Mereka yang berprestasi memang sudah dari sono-Nya atau sejak dia dilahirkan. Mereka sudah pintar sejak di dalam kandungan ibu. Istilah menggelikan itu sudah melekat di kepala kebanyakan orang.
Orang dilahirkan di dunia dengan nasib yang berbeda-beda, ada yang lahir dari keluarga konglomerat, keluarga sederhana atau malah keluarga miskin. Saya tidak setuju apabila persoalan nasib dari lahir menjadi alasan yang mutlak untuk menghakimi peristiwa. Masih ada banyak hal yang mengubah orang bodoh menjadi pandai, ataupun orang tidak tahu menjadi tahu.
Dari pengalaman yang saya alami, umur 7 tahun saya telah dikenalkan dengan bangku sekolah dasar. Tahap awal pendidikan di negeri ini. Pada tahap ini sudah dikenalkan kegiatan membaca dan menulis. Pada saat itu, yang saya alami, masih ada beberapa teman yang belum bisa mengeja kata dengan benar. Sesuatu yang dapat dimafhumi waktu itu--media pembelajaran masih sangat terbatas.
Di zaman sekarang membaca dan menulis sudah dikenalkan sejak PAUD (dua tingkat dibawah SD). Maka tidak mengherankan apabila anak di bangku SD sudah lancar membaca maupun menulis. Selain itu angka buta aksara di Indonesia juga menunjukkan indikasi yang positif, setiap tahunnya mengalami penurunan.
Menurut survei yang dilakukan BPS tahun 2018 terdapat 3,2 juta orang Indonesia yang buta aksara, jumlah ini menurun dibandingkan tahun 2017 yang jumlahnya 3,4 juta orang. Meskipun penurunannya hanya dua ratus ribu, jumlah ini akan terus mengalami penurunan seiring semakin majunya akses untuk menggiatkan membaca.
Lantas sekarang pertanyaannya, apakah mereka yang sudah divonis “tidak” buta aksara sudah mensyukuri nikmatnya?
Silahkan bertanya pada diri Anda masing-masing !
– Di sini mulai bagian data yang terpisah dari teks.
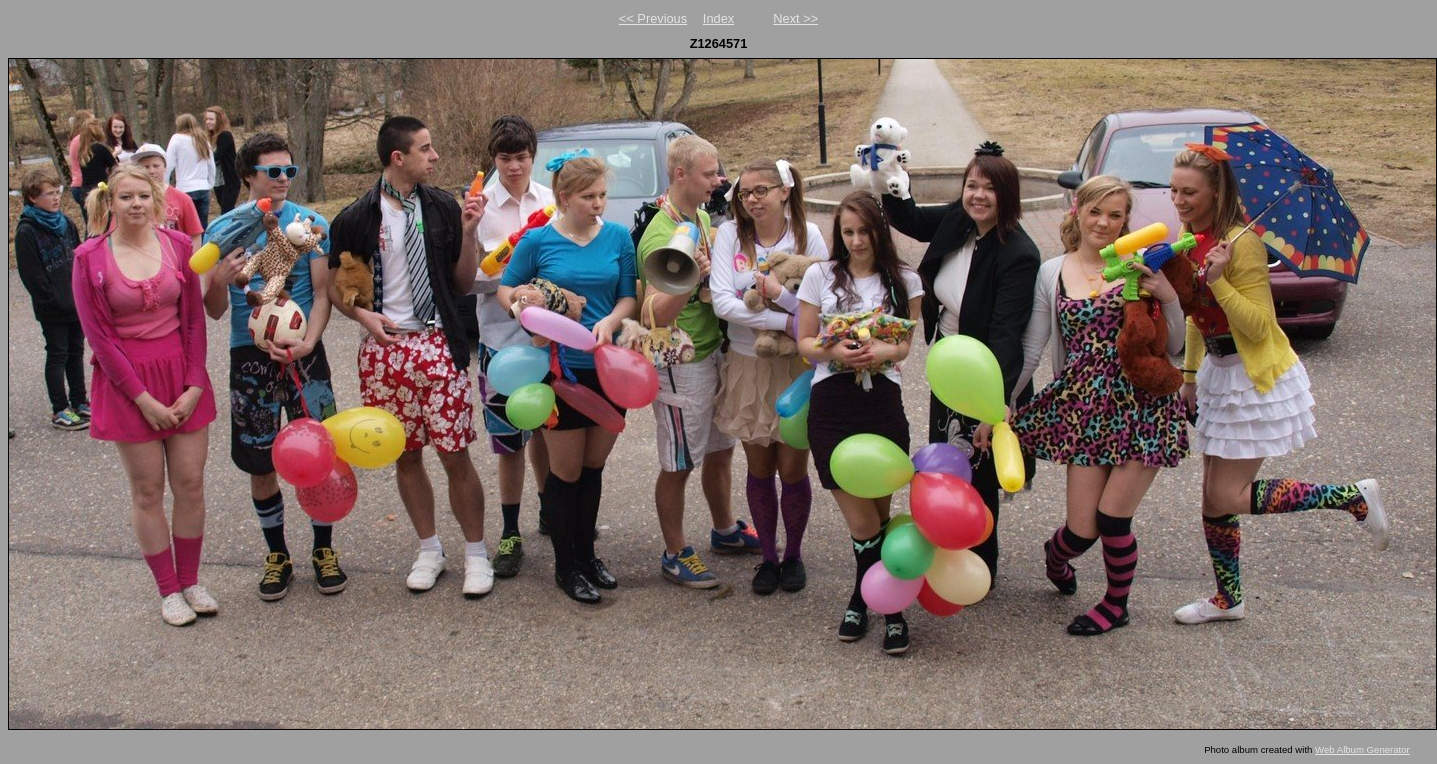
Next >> (795, 18)
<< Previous (653, 18)
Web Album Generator (1362, 749)
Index (718, 18)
Menurut Central Connecticut State University (CCSU) yang dirilis pada Maret 2016, Indonesia berada di urutan 60 dari 61 negara yang disurvei mengenai tingkat literasi. Predikat yang sangat memalukan bagi negara yang pernah dijuluki macan Asia.
Berkaca pada realitas yang ada, setiap tempat untuk mengenyam pendidikan formal sudah tersedia perpustakaan yang memfasilitasi perihal literasi. Setiap kota pun juga demikian. Di jalan juga terdapat perpustakaan jalanan yang siap menyediakan fasilitasnya perihal literasi.
Sekarang media untuk membaca dan menulis semakin bertambah banyak. Kalau dahulu hanya melalui medium kertas. Namun, sekarang sudah ada teknologi digital. Sejak teknologi digital berkembang pesat, buku-buku elektronik dan aplikasi pencatat tulisan banyak bermunculan. Lagi-lagi, pilihan untuk dipilih semakin banyak jenisnya. Semua kembali kepada diri kita mau atau tidak memanfaatkannya dengan baik.